Maybe a slightly later start than previously expected both at the Coast and inland. Sometime after 3am at the Coast and 6-7am in the valley from Salem south.
- High clouds thicken up today, as a result our coldest day so far, just creeping a few degrees above freezing
- Snow will spread onto the beaches (yes, the coastline!) late tonight and inland by sunrise tomorrow.
- At this point it appears accumulating snow will most likely stay SOUTH of a line from about Seaside to Newberg to Mt. Hood. Yes, that means just flurries at best for the Portland metro area late tonight and Friday morning.
- 1-3″ is possible from Tillamook to Newport on the coast, and in the Valley from McMinnville to Salem and south during this time (Friday AM)
- 2-4″ is possible Albany, Corvallis, and Eugene (south Valley)
- A dusting to 1″ could make it as far north as Forest Grove and Banks near the Coast Range…maybe
- Avoid travel south on I-5 all day tomorrow between Salem and Eugene
- Strong Wind Metro Area Friday: Gusty east wind pours out of the Gorge tomorrow, bringing a frigid arctic airmass west of the Cascades, the coldest we’ve seen in 4 years. Between the wind and colder temps, the metro area is going to feel much colder tomorrow than the past few days. We could see 40-50 mph gusts from the east-northeast central and east side of the metro area, and up into parts of Clark County too. So some power outages are possible during the day. The wind will dramatically die off Saturay though and be calm by Saturday night. High temps probably won’t rise above freezing Friday through Sunday; our coldest weekend we’ve seen in a long time…but sunny!

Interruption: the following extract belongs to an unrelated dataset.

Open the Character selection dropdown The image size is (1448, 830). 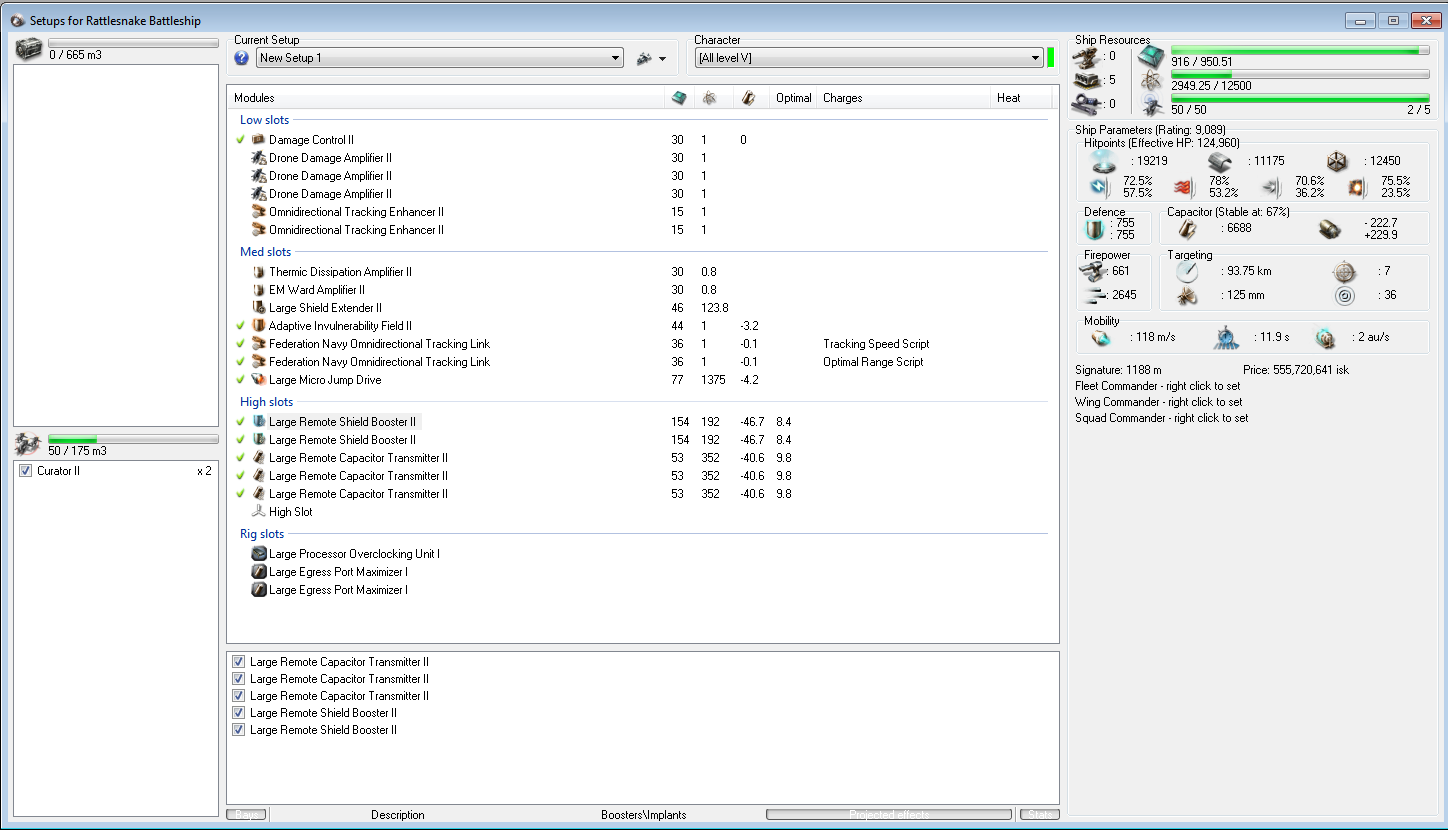pyautogui.click(x=1035, y=58)
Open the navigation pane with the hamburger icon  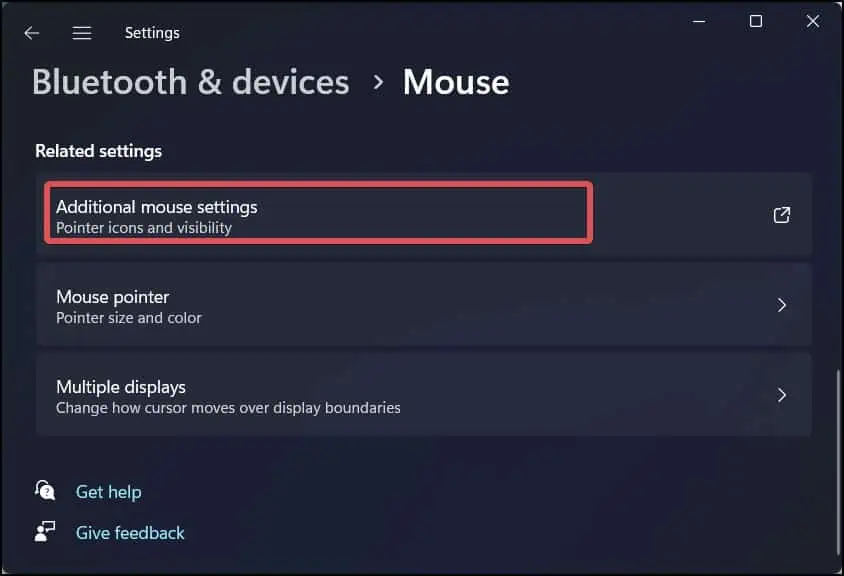pos(82,32)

What has changed today? Not much, you’ll notice the highlights are almost the same as yesterday’s info. Luckily, our RPM model has finally come into better agreement with all others. And timing seems to have slowed down a couple of hours too. Here is the latest snowfall forecast from our RPM model:
And the WRF-GFS:
Are you a casual observer of the weather and don’t spend every waking hour staring at weather maps? Then keep in mind that you generally shouldn’t read models like this literally. For example on the lower map don’t assume 3″ of snow is coming for Tillamook and nothing for Pacific City. Instead note the big picture that then northern extent of the snow is around Astoria and the southern edge is around Newport.
I think it’s interesting to note the placement of heaviest snow in the Willamette Valley is almost exactly the same as what we saw during the “pre-Spring Break” snow in 2012. The snow begins accumulating somewhere south of Wilsonville and is heaviest in the Albany to Eugene stretch. It sure won’t feel the same though! This time it’ll be well below freezing, roads will stay icy, and with a northerly breeze it’ll even be blowing around a bit.
Tomorrow looks very cold across the entire area, even if temps are warmer, it’ll feel as cold as 4 years ago during the 2009 arctic blast due to a strong east wind being pulled out of the Gorge by the surface low tracking down the coastline.
Strong wind may be an issue around metro area tomorrow. Take a look at the WRF-GFS cross section:
When I see 50kts getting that close to the surface that’s impressive. Gusts 40-50 mph look possible not only in the usual east wind spots but also in parts of Clark county and the west hills. This isn’t a classic downslope wind event; that happens when we have warm air above with an inversion and the flow is capped near the crest of the Cascades. Still, who wants to lose power on a day the temp has trouble getting above freezing?
That east wind will go calm by Saturday night and Sunday morning as high pressure develops directly overhead. This, along with the bitterly cold airmass that just moved in, will lead to our coldest nights since 2009. In the areas with snow cover in the valley, Saturday and Sunday nights will probably be the coldest since the 1998 cold wave. Lots of single digits south of Salem assuming the snow arrives.